Why does AltAnalyze need to filter my data?

Answer: Prior to alternative exon analysis, AltAnalyze can be used to remove probe sets that are not deemed as sufficiently expressed. This filtering is important since including non-expressed probesets can result in false positive alternative exon detection. This occurs when the expression of a non-expressed probeset is normalized to the expression of the gene (e.g., constitutive probesets). Thus, if a gene is transcriptionally regulated, it can result in an artificial change in probeset expression, after normalization. For this reason, by default, AltAnalyze removes probesets that are not expressed above a non-log expression value of 70 and have a DABG p-value of less than 0.05. These filters can be adjusted by the user, for example, if a user does not want to filter their data, they can set these thresholds both equal to 1 (expression values below 1 do not exist for RMA).

Probeset Filtering Method for Affymetrix Data

For the two conditions that AltAnalyze compares (e.g., cancer versus normal), a probe set will be removed if neither condition has a mean detection above background (DABG) p value less than the user threshold (e.g., 0.05). Likewise, if neither condition has a mean probe set intensity greater than the user threshold (e.g., 70), then the probe set will be excluded from the analysis. When comparing two conditions (pairwise comparison) for probe sets used to determine gene transcription (e.g., constitutive aligning), both conditions will be required to meet these expression thresholds in order to ensure that the genes are expressed in both conditions and thus reliable for detecting alternative exons as opposed to changes in transcription. When comparing all biological groups in the user dataset, however, these additional filters are not used.

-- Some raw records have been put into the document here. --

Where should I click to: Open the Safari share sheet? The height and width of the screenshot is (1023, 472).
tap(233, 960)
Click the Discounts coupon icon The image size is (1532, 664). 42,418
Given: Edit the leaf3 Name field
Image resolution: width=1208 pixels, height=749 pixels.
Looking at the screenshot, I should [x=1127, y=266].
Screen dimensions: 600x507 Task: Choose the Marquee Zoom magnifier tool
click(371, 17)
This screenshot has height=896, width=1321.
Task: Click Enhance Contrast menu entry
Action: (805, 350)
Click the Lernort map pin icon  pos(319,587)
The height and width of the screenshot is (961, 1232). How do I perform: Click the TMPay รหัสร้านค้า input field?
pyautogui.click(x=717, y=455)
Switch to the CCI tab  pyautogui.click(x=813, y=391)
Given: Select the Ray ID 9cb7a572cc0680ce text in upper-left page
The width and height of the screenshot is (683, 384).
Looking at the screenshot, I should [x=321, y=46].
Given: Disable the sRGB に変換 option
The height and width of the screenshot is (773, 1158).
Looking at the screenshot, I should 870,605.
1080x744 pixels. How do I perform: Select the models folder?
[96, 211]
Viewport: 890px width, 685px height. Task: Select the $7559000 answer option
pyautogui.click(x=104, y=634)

Probeset Filtering Method for RNASeq Data

For the two conditions that AltAnalyze compares (e.g., cancer versus normal), an exon or junction feature will be removed if neither condition has a mean read count greater than the user threshold (e.g., 2 or 10 respectively). Since exons tend to have higher expression than junctions due to their longer lengths, the exon thresholds are typically recommended to be larger. These features can also be filtered based on RPKM. For non-RPKM analyses (quantile normalized or un-adjusted read-count analyses), count data is filtered as discussed above for Affymetrix probe set expression values. For RPKM analyses, gene-level RPKM values are calculated/filtered prior to alternative exon analyses using the same strategy outlined for exon-level data above. Only exon-level results are used to calculate gene expression values and statistics when present (not junctions).